### Work to be completed
Your answer must consist solely of the lines from the start of the entries below through the line with "Switch to the Conditions", unchanged.

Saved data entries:
*-*-*

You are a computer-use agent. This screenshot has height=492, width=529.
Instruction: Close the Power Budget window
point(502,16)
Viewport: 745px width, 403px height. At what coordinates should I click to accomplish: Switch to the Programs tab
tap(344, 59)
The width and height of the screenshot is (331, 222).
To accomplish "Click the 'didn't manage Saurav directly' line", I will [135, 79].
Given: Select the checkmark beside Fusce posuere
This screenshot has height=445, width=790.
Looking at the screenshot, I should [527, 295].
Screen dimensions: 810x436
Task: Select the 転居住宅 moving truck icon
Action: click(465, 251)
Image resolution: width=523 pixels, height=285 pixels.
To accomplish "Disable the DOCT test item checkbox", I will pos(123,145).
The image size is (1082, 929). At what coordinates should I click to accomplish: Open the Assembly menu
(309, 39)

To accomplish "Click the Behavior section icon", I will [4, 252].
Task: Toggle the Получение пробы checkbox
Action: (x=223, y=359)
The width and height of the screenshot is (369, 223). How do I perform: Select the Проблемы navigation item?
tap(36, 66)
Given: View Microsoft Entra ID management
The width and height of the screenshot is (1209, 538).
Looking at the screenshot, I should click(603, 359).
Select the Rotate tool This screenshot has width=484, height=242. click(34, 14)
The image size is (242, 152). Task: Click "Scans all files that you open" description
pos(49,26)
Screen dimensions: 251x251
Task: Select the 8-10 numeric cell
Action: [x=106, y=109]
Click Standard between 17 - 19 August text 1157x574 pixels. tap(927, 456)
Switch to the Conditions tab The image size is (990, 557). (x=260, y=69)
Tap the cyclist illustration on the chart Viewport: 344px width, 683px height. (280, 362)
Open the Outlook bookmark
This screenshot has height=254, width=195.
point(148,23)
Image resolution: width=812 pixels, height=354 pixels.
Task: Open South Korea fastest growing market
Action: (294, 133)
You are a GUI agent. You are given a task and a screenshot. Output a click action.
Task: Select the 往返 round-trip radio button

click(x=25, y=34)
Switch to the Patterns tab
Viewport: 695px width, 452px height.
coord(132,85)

*-*-*

### Solution below
You are a computer-use agent. This screenshot has height=492, width=529.
Instruction: Close the Power Budget window
point(502,16)
Viewport: 745px width, 403px height. At what coordinates should I click to accomplish: Switch to the Programs tab
tap(344, 59)
The width and height of the screenshot is (331, 222).
To accomplish "Click the 'didn't manage Saurav directly' line", I will [135, 79].
Given: Select the checkmark beside Fusce posuere
This screenshot has height=445, width=790.
Looking at the screenshot, I should [527, 295].
Screen dimensions: 810x436
Task: Select the 転居住宅 moving truck icon
Action: click(465, 251)
Image resolution: width=523 pixels, height=285 pixels.
To accomplish "Disable the DOCT test item checkbox", I will pos(123,145).
The image size is (1082, 929). At what coordinates should I click to accomplish: Open the Assembly menu
(309, 39)

To accomplish "Click the Behavior section icon", I will [4, 252].
Task: Toggle the Получение пробы checkbox
Action: (x=223, y=359)
The width and height of the screenshot is (369, 223). How do I perform: Select the Проблемы navigation item?
tap(36, 66)
Given: View Microsoft Entra ID management
The width and height of the screenshot is (1209, 538).
Looking at the screenshot, I should click(603, 359).
Select the Rotate tool This screenshot has width=484, height=242. click(34, 14)
The image size is (242, 152). Task: Click "Scans all files that you open" description
pos(49,26)
Screen dimensions: 251x251
Task: Select the 8-10 numeric cell
Action: [x=106, y=109]
Click Standard between 17 - 19 August text 1157x574 pixels. tap(927, 456)
Switch to the Conditions tab The image size is (990, 557). (x=260, y=69)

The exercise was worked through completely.